**Exercise:**
Please render each line of the listing below as a Markdown table with the columns Row and Line, numbering the rows in order and leaving out blank lines.

Entries on target coordinates:

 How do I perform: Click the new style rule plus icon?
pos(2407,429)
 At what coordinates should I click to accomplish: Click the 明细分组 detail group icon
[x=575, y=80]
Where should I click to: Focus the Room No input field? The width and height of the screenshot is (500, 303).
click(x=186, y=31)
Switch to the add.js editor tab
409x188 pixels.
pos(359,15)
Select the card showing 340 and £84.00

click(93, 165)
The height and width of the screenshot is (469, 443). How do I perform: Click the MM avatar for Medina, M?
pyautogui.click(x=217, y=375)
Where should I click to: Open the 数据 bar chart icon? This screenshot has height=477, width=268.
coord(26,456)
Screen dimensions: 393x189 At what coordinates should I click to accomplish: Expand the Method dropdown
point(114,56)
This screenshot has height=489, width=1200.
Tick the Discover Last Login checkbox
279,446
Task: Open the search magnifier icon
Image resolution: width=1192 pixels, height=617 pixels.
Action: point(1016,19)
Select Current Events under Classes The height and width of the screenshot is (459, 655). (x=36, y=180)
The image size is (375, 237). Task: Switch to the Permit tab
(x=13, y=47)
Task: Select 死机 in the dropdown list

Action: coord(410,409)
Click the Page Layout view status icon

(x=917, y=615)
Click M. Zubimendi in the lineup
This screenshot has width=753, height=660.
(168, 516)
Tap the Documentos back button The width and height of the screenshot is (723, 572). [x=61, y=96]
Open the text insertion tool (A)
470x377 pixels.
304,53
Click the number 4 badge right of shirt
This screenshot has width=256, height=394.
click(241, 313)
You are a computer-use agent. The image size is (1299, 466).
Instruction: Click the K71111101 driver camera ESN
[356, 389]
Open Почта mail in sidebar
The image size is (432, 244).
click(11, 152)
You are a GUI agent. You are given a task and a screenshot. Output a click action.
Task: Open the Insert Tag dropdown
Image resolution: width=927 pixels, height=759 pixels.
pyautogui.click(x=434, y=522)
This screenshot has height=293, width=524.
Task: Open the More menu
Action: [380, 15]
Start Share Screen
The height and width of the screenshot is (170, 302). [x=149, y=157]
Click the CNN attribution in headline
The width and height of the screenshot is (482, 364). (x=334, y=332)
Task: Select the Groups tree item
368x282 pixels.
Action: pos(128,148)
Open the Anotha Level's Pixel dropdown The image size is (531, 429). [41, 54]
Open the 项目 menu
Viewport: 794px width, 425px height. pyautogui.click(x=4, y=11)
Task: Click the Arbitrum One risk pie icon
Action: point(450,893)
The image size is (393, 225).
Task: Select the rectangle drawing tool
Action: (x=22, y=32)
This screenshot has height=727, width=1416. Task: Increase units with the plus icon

**Final answer:**
| Row | Line |
|---|---|
| 1 |  How do I perform: Click the new style rule plus icon? |
| 2 | pos(2407,429) |
| 3 |  At what coordinates should I click to accomplish: Click the 明细分组 detail group icon |
| 4 | [x=575, y=80] |
| 5 | Where should I click to: Focus the Room No input field? The width and height of the screenshot is (500, 303). |
| 6 | click(x=186, y=31) |
| 7 | Switch to the add.js editor tab |
| 8 | 409x188 pixels. |
| 9 | pos(359,15) |
| 10 | Select the card showing 340 and £84.00 |
| 11 | click(93, 165) |
| 12 | The height and width of the screenshot is (469, 443). How do I perform: Click the MM avatar for Medina, M? |
| 13 | pyautogui.click(x=217, y=375) |
| 14 | Where should I click to: Open the 数据 bar chart icon? This screenshot has height=477, width=268. |
| 15 | coord(26,456) |
| 16 | Screen dimensions: 393x189 At what coordinates should I click to accomplish: Expand the Method dropdown |
| 17 | point(114,56) |
| 18 | This screenshot has height=489, width=1200. |
| 19 | Tick the Discover Last Login checkbox |
| 20 | 279,446 |
| 21 | Task: Open the search magnifier icon |
| 22 | Image resolution: width=1192 pixels, height=617 pixels. |
| 23 | Action: point(1016,19) |
| 24 | Select Current Events under Classes The height and width of the screenshot is (459, 655). (x=36, y=180) |
| 25 | The image size is (375, 237). Task: Switch to the Permit tab |
| 26 | (x=13, y=47) |
| 27 | Task: Select 死机 in the dropdown list |
| 28 | Action: coord(410,409) |
| 29 | Click the Page Layout view status icon |
| 30 | (x=917, y=615) |
| 31 | Click M. Zubimendi in the lineup |
| 32 | This screenshot has width=753, height=660. |
| 33 | (168, 516) |
| 34 | Tap the Documentos back button The width and height of the screenshot is (723, 572). [x=61, y=96] |
| 35 | Open the text insertion tool (A) |
| 36 | 470x377 pixels. |
| 37 | 304,53 |
| 38 | Click the number 4 badge right of shirt |
| 39 | This screenshot has width=256, height=394. |
| 40 | click(241, 313) |
| 41 | You are a computer-use agent. The image size is (1299, 466). |
| 42 | Instruction: Click the K71111101 driver camera ESN |
| 43 | [356, 389] |
| 44 | Open Почта mail in sidebar |
| 45 | The image size is (432, 244). |
| 46 | click(11, 152) |
| 47 | You are a GUI agent. You are given a task and a screenshot. Output a click action. |
| 48 | Task: Open the Insert Tag dropdown |
| 49 | Image resolution: width=927 pixels, height=759 pixels. |
| 50 | pyautogui.click(x=434, y=522) |
| 51 | This screenshot has height=293, width=524. |
| 52 | Task: Open the More menu |
| 53 | Action: [380, 15] |
| 54 | Start Share Screen |
| 55 | The height and width of the screenshot is (170, 302). [x=149, y=157] |
| 56 | Click the CNN attribution in headline |
| 57 | The width and height of the screenshot is (482, 364). (x=334, y=332) |
| 58 | Task: Select the Groups tree item |
| 59 | 368x282 pixels. |
| 60 | Action: pos(128,148) |
| 61 | Open the Anotha Level's Pixel dropdown The image size is (531, 429). [41, 54] |
| 62 | Open the 项目 menu |
| 63 | Viewport: 794px width, 425px height. pyautogui.click(x=4, y=11) |
| 64 | Task: Click the Arbitrum One risk pie icon |
| 65 | Action: point(450,893) |
| 66 | The image size is (393, 225). |
| 67 | Task: Select the rectangle drawing tool |
| 68 | Action: (x=22, y=32) |
| 69 | This screenshot has height=727, width=1416. Task: Increase units with the plus icon |